Knowing how to build things greatly improves your chance of executing well. It also just makes you so much more valuable to the company.
Things you build yourself will always be better.
Your idea hopefully alleviates pain somewhere. Your intimate knowledge of that pain is your biggest asset. When you try to outsource the building of your pain killer, you have to describe the pain to whoever you’ve hired. They never experience the pain for themselves. How fucked up is that? The people building the solution don’t even have the problem. Yikes.
This is why we always hear that successful companies came out of tools that the founders built for themselves. When you build a solution for your own pain, you build it right and you build it fast. Then you make it better.

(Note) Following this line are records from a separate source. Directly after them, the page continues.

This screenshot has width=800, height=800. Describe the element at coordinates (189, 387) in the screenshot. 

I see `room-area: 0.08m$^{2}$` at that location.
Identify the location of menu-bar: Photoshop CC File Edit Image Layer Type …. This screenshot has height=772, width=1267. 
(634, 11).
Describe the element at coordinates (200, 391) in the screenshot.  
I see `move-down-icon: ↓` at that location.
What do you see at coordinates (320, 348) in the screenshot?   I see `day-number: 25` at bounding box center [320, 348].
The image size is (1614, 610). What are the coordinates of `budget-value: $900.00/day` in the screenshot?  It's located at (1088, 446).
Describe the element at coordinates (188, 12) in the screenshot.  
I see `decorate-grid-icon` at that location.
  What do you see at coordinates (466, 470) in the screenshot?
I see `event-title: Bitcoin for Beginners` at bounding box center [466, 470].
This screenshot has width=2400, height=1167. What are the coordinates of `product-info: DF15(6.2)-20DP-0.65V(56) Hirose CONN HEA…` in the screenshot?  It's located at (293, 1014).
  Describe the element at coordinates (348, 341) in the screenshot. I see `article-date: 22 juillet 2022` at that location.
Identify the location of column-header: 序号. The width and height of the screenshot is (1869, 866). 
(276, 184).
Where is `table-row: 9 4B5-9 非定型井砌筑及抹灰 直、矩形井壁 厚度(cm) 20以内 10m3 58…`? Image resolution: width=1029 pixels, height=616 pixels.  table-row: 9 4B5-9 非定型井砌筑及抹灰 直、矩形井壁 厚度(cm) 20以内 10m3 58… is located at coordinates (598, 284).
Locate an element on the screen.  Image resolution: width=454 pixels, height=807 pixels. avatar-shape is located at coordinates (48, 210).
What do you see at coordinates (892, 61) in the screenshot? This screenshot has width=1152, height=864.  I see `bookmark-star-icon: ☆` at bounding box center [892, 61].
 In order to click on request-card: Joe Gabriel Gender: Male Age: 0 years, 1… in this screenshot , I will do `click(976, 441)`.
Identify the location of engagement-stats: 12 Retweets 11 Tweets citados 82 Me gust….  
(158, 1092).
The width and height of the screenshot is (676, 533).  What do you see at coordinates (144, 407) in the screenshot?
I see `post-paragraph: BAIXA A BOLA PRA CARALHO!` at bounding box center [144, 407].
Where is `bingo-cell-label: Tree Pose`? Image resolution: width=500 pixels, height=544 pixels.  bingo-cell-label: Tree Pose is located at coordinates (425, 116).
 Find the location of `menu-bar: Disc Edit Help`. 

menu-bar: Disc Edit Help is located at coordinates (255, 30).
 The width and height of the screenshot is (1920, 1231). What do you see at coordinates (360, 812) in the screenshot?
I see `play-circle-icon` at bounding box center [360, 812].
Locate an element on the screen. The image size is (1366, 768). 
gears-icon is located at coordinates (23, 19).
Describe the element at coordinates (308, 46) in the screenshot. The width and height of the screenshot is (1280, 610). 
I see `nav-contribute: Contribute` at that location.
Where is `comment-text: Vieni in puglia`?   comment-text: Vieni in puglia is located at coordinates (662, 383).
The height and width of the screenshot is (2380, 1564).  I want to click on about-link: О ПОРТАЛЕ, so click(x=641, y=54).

Coding is the fastest and cheapest way I know of to build magical things.
Building tangible magical things like electric cars and reusable rocketships takes a lot of people’s money and time, and a lot of bureaucratic paper movement. You can build great software by yourself in your basement with a mediocre computer.
Almost every day in 2013 I find a new plugin or website that makes me say “holy shit! I can do X ten times faster with this!” That’s valuable magic. As starting entrepreneurs ( ones without gobs of money) building software is the fastest and cheapest way to create real value for users.
Entrepreneurs are heralded as scrappy individuals with great ideas and great hustle. They bring people together to solve problems, and that’s fantastic. I’m just learning, over time, that an entrepreneur who knows how to build version 1 of his/her product will have a business with customers way faster than the entrepreneur that has to hire a web design firm to do the same thing.
As my friend Scott would say “A hacker that can hack code and can also hack business is dangerous!” I sure wouldn’t mind being dangerous.